MARAT, L’AMI DU PEUPLE, AUX AMIS DE LA PATRIE

(18 septembre 1792)

Il y a trois semaines que le citoyen Danton, ministre de la justice, donna l’assurance solennelle à l’assemblée générale de la section de Marseille, que tous les généraux et états-majors de nos armées allaient être licenciés pour leurs éternelles perfidies. Il y a quinze jours qu’il assura le Comité de surveillance, séant à la Mairie, que les ordres pour leur licenciement étaient prêts à partir. Il y a trois jours qu’il assura plusieurs électeurs, dans la salle des Jacobins, que les ordres étaient partis pour licencier Luckner. Ses collègues se sont, sans doute, joués de lui, puisque Luckner est toujours en place. Voici des preuves de la scélératesse de ce généralissime auquel sont confiées les destinées du peuple français :

EXTRAIT d’une lettre écrite par le sieur Frochot au sieur Blanchot, et communiquée au comité de surveillance de la Section des Amis de la Patrie, ci-devant du Ponceau, en date du 15 septembre 1792.

« Celle-ci est pour vous donner des nouvelles de mon arrivée à Châlons, où nous avons été très mal reçus des bourgeois et de Luckner, parce que nous lui avons fait voir qu’il trahissait la nation. Voyant former un camp autour de Meaux par les troupes en habit rouge, tant petits Suisses qu’Irlandais, nous en avons arrêté et désarmé deux cents à Épernay, avec un tonneau de cocardes blanches, lesquelles sont de cuir et viennent de chez le sieur Anglos, rue Guérin-Boisseau, cour du Chantier. Nous les avons conduits à Châlons devant Luckner, qui a voulu nous faire camper tout de suite, sans aucuns préparatifs ; il paraît très fâché que nous ayons ramené tous les volontaires qu’il renvoyait de l’armée avec des passeports, pour se réunir en grand nombre vers Paris, mettre le feu aux quatre coins et faire arborer la cocarde blanche de force. Cela fait trembler de rencontrer sur toutes les routes les volontaires qu’il renvoyait à Paris, auxquels nous avons fait rebrousser chemin. Les bourgeois de Châlons sont tous gangrenés d’aristocratie. Nous n’avons pu leur faire crier une seule fois : Vive la nation. Ils nous écorchent tout vifs. Tout est hors de prix, le vin à dix-huit sous, la viande à onze sous, le pain à quatre sous et demi la livre ; enfin on ne peut pas y vivre. Je crois que nous devons partir pour Metz au premier moment pour former la queue de l’armée avec beaucoup de volontaires, et nous n’avons que six pièces avec nous. Nous sommes déjà vendus, à ce que je prévois, par la trahison qui y règne. Rien autre chose à vous apprendre, sinon des têtes que nous avons fait couper à Meaux et à Châlons. »
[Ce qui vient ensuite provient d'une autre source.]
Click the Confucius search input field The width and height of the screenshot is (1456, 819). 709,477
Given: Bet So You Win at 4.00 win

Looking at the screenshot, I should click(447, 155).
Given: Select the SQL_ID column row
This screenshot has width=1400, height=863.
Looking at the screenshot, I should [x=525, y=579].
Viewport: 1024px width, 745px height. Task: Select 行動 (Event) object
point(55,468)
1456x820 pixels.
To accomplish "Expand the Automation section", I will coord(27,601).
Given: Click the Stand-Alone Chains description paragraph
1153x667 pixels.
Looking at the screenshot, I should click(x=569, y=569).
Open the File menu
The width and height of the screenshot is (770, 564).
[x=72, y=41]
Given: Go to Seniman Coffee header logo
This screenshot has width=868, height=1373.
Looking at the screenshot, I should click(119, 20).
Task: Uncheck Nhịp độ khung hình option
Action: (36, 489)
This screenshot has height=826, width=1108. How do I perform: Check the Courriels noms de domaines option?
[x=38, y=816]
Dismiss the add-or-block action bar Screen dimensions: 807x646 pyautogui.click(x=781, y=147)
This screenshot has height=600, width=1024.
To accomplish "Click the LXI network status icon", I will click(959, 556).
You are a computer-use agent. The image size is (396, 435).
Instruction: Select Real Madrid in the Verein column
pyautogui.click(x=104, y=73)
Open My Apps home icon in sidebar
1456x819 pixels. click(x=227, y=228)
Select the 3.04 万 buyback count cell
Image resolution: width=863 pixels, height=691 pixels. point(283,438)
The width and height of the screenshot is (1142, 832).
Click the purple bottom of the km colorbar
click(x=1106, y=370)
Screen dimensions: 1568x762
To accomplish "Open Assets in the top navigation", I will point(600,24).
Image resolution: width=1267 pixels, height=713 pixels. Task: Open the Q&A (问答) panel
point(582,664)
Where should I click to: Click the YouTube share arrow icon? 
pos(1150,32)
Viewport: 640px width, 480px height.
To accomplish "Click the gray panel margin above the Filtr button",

Cette lettre est timbrée de Châlons, no 49, et datée du 11 septembre 1792.

Fait au comité de surveillance des Amis de la Patrie, ci-devant du Ponceau.

Signé, Dupré, commissaire. Pour copie conforme à l’original, enregistré B., no 60. Signé, Dupont commissaire.

Nous prévenons les administrateurs que l’on doit nous donner des renseignements des ouvriers qui ont travaillé aux cocardes chez ledit sieur Anglos.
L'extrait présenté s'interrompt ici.